Originally Posted by *Apricot* 
I do think that mucinex is a better therapy than the "drying" medications often found in "combo" cold and flu products. Drying the snot up into concrete in the broncial tubes and sinuses is not helpful to those prone to infections or those with asthma that already have trouble getting the bronchials to clear out.

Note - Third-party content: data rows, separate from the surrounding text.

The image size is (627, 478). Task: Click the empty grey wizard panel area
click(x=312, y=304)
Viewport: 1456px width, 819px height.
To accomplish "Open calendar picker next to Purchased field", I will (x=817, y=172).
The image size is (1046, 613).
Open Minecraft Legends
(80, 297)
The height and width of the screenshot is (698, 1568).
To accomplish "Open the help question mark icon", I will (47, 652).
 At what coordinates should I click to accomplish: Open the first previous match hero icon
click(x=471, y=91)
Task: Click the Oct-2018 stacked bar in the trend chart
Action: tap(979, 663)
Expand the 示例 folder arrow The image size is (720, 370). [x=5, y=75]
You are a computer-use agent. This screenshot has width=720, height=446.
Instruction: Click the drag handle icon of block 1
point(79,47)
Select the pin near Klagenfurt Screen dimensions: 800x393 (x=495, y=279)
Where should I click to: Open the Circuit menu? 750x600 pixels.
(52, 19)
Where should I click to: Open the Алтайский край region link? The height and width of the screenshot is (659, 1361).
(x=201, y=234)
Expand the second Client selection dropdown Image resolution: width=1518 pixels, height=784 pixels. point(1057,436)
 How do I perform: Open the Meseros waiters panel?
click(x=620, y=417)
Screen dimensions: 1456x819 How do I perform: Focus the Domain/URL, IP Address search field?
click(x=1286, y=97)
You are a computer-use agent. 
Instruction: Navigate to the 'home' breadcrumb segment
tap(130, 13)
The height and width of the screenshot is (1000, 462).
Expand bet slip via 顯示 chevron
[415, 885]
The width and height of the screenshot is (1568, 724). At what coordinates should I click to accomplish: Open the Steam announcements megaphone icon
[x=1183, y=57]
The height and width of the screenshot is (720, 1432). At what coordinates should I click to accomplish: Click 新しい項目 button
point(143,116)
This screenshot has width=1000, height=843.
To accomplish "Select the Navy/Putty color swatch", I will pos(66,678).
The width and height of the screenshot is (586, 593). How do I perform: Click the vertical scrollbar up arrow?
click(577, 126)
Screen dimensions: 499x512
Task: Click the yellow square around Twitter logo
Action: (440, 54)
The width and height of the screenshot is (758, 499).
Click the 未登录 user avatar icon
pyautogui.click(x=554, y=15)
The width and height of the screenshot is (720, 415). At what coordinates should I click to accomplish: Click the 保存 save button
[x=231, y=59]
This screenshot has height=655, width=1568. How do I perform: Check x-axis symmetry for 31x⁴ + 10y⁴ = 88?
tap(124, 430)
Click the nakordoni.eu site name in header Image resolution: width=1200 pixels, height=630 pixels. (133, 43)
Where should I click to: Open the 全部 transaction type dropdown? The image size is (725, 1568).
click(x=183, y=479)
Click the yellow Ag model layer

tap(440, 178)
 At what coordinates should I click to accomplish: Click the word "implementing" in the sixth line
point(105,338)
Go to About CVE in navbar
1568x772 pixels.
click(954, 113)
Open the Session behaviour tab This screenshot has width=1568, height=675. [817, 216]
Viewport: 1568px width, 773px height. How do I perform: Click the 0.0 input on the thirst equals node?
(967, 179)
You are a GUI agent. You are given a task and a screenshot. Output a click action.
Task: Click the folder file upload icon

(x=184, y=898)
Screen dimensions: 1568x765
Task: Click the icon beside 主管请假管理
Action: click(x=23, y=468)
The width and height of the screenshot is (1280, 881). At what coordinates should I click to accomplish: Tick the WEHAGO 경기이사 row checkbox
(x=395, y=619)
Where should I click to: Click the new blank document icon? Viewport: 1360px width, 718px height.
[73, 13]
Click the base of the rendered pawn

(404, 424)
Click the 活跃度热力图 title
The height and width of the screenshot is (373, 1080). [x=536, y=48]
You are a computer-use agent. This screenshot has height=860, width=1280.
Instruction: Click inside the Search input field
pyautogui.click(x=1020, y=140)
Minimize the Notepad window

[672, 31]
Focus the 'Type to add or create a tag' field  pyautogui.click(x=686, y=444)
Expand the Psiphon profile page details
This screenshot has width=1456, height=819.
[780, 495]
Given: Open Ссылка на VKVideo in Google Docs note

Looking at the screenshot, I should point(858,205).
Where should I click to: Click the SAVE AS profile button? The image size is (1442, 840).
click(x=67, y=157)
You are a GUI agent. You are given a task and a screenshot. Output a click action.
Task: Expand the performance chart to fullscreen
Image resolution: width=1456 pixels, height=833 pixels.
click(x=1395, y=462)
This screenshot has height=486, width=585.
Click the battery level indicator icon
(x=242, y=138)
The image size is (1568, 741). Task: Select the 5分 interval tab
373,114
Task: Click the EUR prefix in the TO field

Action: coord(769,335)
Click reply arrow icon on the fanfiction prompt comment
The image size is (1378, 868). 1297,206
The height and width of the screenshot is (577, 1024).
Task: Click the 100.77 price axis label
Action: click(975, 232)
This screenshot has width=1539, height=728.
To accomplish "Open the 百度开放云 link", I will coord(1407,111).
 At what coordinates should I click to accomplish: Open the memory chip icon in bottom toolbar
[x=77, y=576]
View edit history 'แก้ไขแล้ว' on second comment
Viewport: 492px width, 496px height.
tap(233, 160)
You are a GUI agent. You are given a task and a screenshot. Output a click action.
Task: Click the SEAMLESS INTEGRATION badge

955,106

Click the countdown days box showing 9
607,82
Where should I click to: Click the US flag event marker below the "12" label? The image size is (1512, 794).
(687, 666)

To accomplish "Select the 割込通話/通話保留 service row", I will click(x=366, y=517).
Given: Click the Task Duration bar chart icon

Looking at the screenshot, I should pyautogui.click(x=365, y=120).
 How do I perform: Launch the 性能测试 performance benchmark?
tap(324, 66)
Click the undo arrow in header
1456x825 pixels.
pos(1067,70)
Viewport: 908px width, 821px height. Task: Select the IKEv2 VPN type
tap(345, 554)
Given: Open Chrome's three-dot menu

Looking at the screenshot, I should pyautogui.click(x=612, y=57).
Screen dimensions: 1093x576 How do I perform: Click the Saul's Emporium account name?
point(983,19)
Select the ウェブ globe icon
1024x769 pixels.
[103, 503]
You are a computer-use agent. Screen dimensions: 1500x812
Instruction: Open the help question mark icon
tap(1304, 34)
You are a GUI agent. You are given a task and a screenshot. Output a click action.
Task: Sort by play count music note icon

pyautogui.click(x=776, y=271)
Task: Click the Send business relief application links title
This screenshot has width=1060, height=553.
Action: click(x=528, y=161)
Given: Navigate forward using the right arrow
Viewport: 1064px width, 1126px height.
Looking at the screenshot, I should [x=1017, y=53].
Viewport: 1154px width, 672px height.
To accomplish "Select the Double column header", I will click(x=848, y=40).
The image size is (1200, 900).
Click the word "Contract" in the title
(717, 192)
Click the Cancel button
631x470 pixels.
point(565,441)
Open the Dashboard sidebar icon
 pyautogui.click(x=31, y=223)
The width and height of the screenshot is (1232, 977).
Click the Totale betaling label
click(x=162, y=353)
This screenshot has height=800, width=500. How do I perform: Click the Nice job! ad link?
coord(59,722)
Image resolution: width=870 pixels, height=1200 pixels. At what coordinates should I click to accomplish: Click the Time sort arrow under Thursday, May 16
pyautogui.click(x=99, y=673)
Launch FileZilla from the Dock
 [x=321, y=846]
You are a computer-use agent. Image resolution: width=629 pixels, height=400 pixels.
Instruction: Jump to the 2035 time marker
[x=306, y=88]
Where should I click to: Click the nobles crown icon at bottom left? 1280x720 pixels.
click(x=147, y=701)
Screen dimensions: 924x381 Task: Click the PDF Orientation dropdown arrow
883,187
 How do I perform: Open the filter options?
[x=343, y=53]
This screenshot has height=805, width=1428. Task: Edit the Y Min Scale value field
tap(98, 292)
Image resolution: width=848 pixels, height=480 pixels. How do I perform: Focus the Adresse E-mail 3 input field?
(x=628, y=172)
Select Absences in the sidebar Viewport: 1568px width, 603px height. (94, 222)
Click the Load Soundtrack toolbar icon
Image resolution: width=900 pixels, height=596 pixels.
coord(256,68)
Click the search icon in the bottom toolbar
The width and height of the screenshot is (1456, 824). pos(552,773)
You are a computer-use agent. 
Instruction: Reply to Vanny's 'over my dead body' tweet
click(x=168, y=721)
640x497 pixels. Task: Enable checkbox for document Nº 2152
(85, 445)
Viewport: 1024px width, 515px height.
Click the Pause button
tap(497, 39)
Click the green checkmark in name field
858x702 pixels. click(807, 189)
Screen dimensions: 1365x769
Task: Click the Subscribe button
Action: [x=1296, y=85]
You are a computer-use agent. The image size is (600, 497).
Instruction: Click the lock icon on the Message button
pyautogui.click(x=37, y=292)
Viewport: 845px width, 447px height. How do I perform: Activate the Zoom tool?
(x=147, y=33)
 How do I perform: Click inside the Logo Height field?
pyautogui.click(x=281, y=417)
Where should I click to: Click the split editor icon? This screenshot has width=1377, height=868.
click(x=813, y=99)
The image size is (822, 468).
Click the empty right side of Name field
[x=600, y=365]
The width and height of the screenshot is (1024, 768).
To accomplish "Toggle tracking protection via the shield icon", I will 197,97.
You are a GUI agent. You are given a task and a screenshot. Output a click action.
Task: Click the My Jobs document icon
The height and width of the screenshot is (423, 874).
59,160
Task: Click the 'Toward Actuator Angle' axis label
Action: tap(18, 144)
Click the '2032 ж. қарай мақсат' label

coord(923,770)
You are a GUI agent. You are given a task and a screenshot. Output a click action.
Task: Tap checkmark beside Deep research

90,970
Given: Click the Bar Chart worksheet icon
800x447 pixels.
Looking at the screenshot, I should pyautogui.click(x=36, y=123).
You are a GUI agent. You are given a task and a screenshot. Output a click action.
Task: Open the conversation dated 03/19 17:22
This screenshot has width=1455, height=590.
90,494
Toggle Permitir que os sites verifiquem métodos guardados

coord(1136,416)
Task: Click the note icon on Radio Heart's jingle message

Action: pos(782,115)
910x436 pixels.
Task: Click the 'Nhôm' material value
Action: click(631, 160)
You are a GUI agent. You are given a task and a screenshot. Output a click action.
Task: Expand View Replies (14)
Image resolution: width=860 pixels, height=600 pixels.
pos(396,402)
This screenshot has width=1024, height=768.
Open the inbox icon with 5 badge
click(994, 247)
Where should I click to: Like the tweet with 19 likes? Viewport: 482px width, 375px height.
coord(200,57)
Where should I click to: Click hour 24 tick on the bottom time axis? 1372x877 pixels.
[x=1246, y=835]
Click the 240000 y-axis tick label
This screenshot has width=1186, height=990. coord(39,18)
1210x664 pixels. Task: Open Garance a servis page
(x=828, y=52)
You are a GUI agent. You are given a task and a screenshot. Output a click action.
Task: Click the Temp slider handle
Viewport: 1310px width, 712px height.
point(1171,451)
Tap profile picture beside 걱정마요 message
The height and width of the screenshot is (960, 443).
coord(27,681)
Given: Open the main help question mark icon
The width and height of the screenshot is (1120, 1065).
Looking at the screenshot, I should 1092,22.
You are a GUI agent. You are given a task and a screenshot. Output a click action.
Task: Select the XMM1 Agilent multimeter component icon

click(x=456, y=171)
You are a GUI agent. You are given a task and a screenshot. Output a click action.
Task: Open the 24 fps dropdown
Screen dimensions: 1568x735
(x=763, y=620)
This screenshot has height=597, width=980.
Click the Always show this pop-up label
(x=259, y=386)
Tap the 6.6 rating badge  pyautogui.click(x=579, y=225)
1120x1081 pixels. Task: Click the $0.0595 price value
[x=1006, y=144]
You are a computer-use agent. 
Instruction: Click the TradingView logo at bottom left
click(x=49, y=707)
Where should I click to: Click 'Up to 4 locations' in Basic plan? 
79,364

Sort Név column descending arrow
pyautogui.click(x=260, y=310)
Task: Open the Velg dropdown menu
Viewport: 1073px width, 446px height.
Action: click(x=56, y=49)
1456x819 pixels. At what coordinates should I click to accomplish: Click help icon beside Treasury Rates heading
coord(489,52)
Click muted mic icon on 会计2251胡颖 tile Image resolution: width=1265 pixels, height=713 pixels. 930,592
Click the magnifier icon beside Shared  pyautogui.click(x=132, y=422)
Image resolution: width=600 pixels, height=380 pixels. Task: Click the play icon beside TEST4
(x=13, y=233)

Yep. We all stay away from Benedryl etc. when we are sick or it's a sure thing that someone is going to come down with bronchitis or an ear infection. Gotta keep those fluids and gunk loose and get them out. The drying meds turn them into glue-like stuff that is a breeding ground for bacteria.

I've had some relief with a cherry bark tincture. It works really well for dry coughs or scratchy throats.


----------



## Jane (May 15, 2002)

Oh yeah, lots of fluids. I read a really cool website from a sinus doc a while ago. He talks about how sinuses and other hollow places in the body, like the vagina, don't get any blood flow to the interior space. The only way to get good things like white blood cells or antibiotics from the blood stream to the space is through secretions, so drinking lots and lots of water is actually an inportant part of the therapy - even if you're to the point of taking antibiotics.
My coworker and friend had such bad headaches he had to leave work and couldn't come back for days. His docs though he might have a brain tumor, but no, he just had a walled off infection in his sinuses. He had to have invasive therapy to get it to heal. He's become an evangelical for drinking water.


----------



## ColoradoMama (Nov 22, 2001)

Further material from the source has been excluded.